Copy out the lines of all the records below word for word, leaving out the pictures.
※ ※ ※
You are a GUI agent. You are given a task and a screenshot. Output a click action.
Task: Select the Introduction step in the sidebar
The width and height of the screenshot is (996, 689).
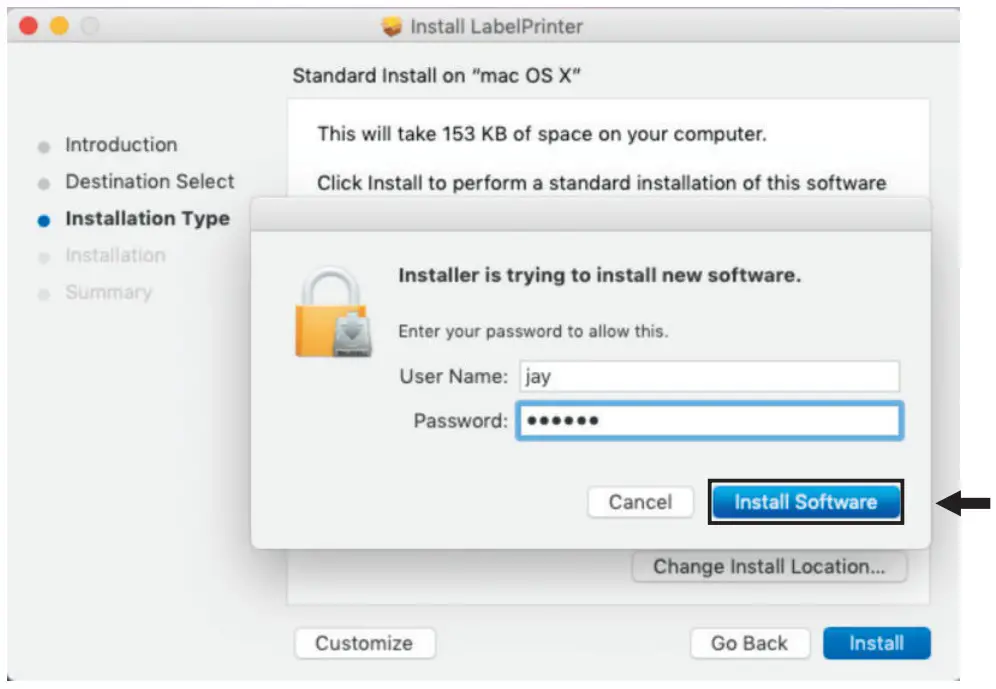coord(121,145)
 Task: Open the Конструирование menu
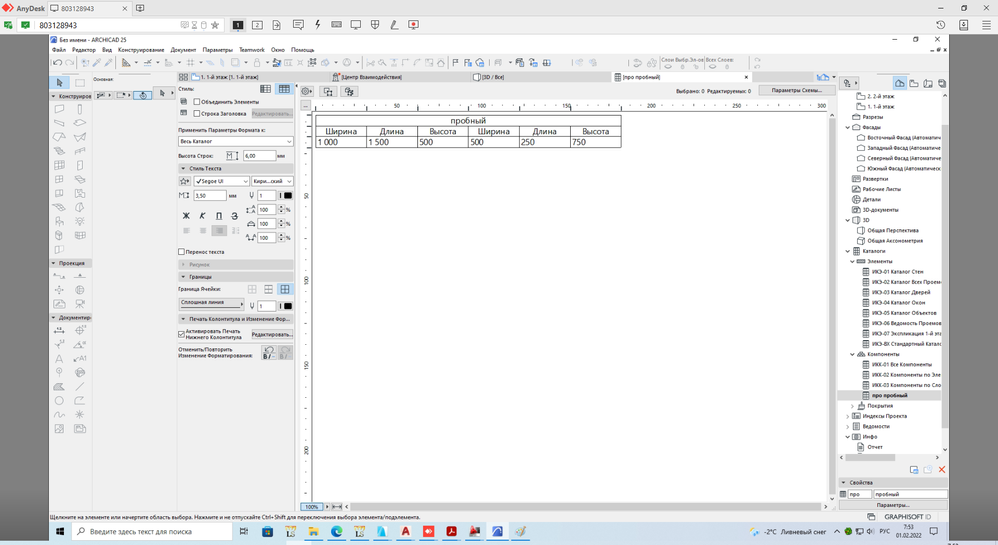[x=141, y=50]
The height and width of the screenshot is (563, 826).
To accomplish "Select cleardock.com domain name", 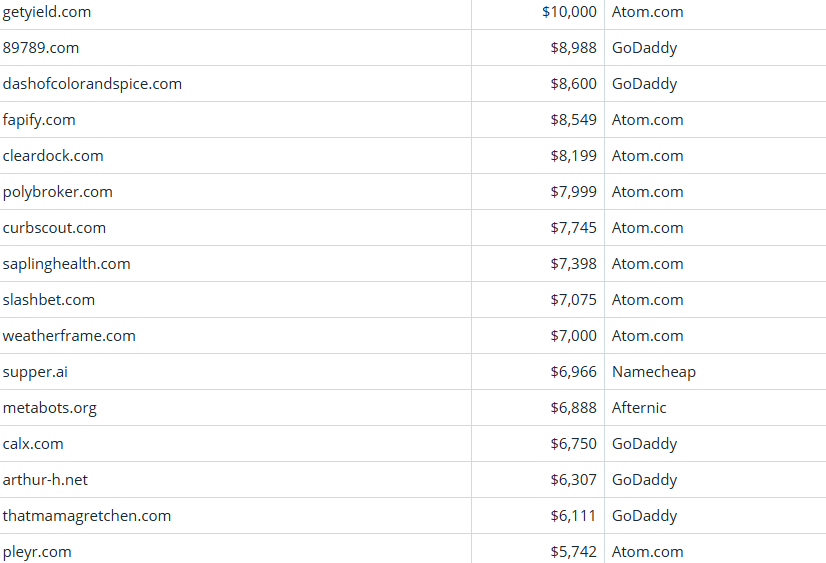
※ ※ ※
**EXERCISE RESULT**
You are a GUI agent. You are given a task and a screenshot. Output a click action.
Task: Select the Introduction step in the sidebar
The width and height of the screenshot is (996, 689).
coord(121,145)
 Task: Open the Конструирование menu
[x=141, y=50]
The height and width of the screenshot is (563, 826).
To accomplish "Select cleardock.com domain name", 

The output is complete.